TASK GOAL: Omit the images, then print each record below exactly as it reads.

DATASET RECORDS:
BEGIN
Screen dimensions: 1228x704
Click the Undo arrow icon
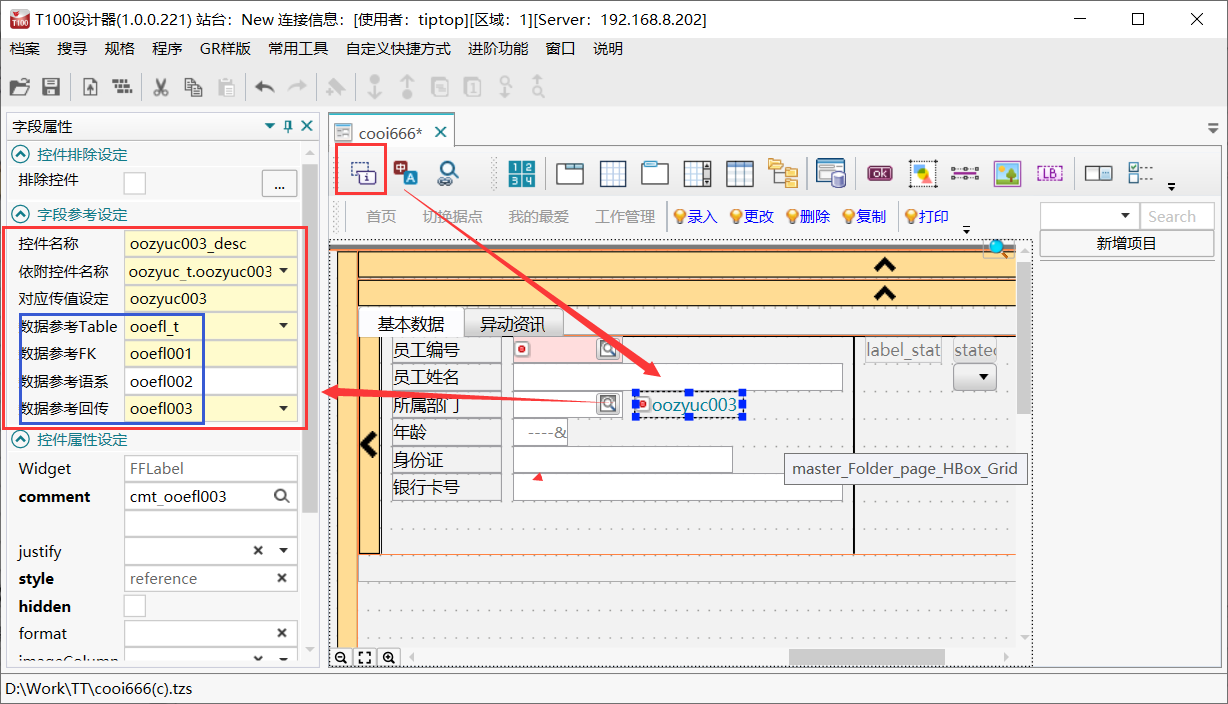[x=264, y=87]
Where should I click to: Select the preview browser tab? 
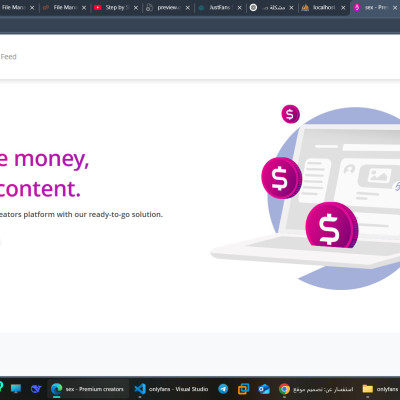tap(164, 7)
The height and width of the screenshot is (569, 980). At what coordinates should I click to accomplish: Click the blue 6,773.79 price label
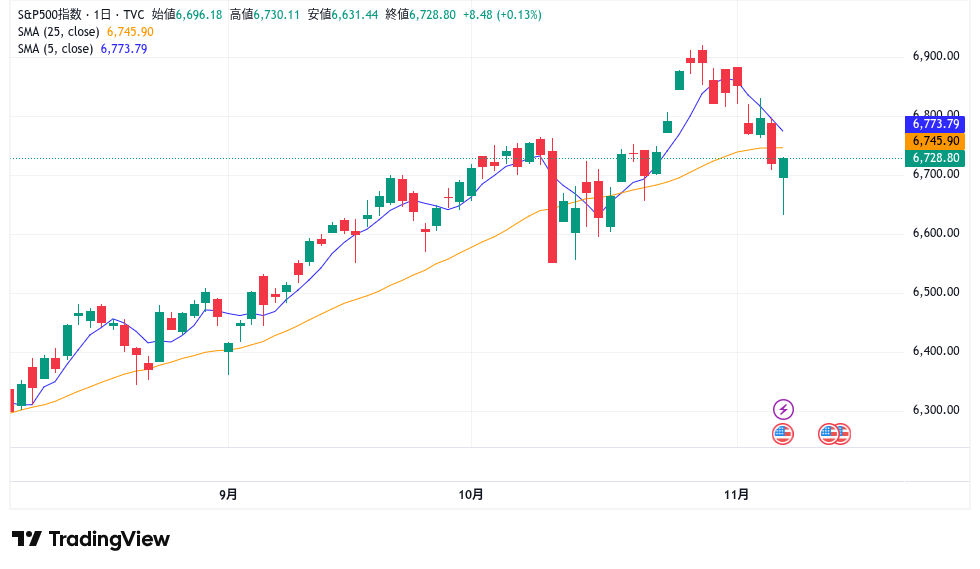pyautogui.click(x=935, y=124)
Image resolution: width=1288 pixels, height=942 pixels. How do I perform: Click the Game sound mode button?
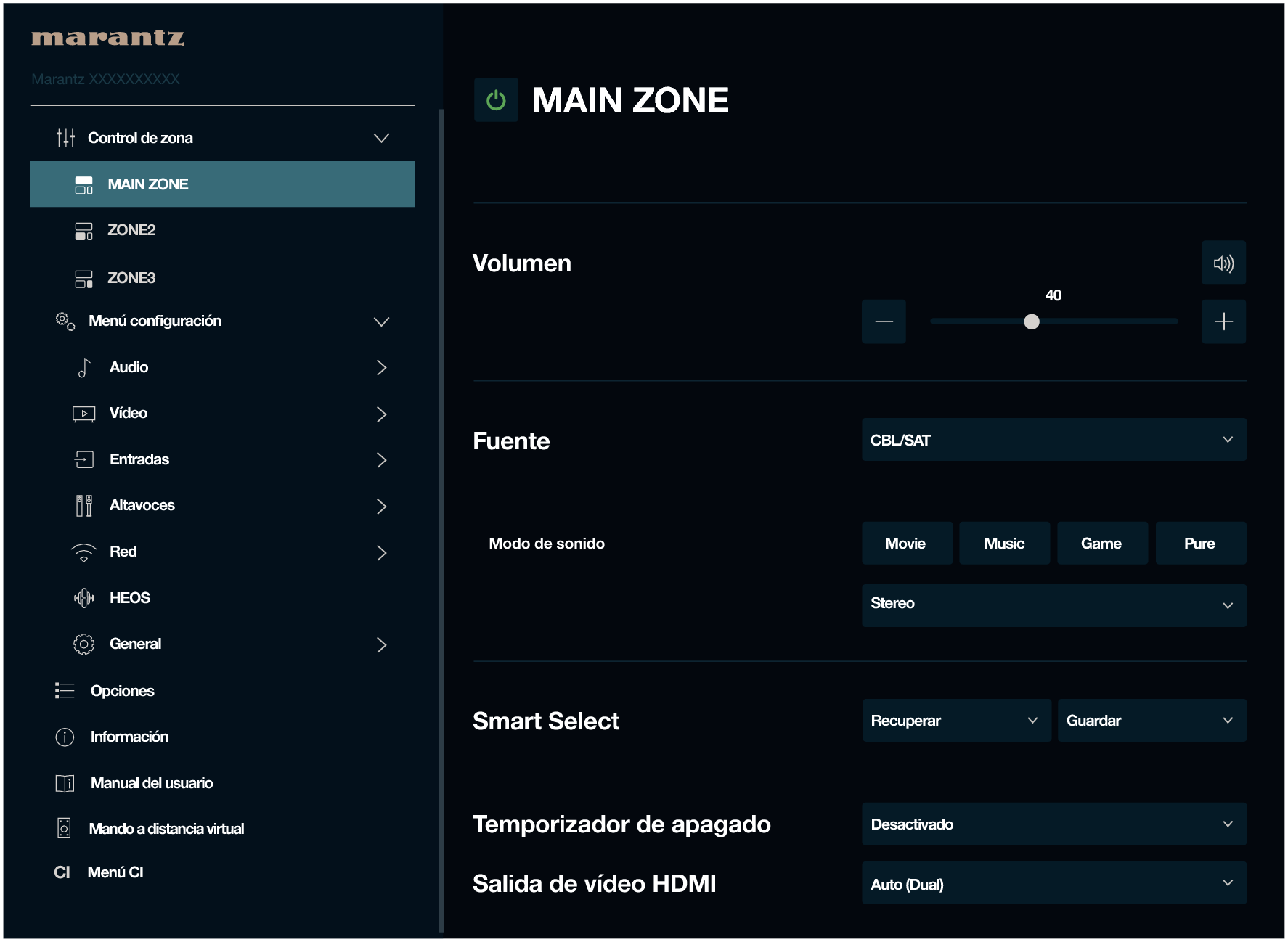(1102, 544)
END
TASK RESPONSE:
Screen dimensions: 1228x704
Click the Undo arrow icon
[x=264, y=87]
Where should I click to: Select the preview browser tab? 
tap(164, 7)
The height and width of the screenshot is (569, 980). At what coordinates should I click to accomplish: Click the blue 6,773.79 price label
pyautogui.click(x=935, y=124)
Image resolution: width=1288 pixels, height=942 pixels. How do I perform: Click the Game sound mode button?
(1102, 544)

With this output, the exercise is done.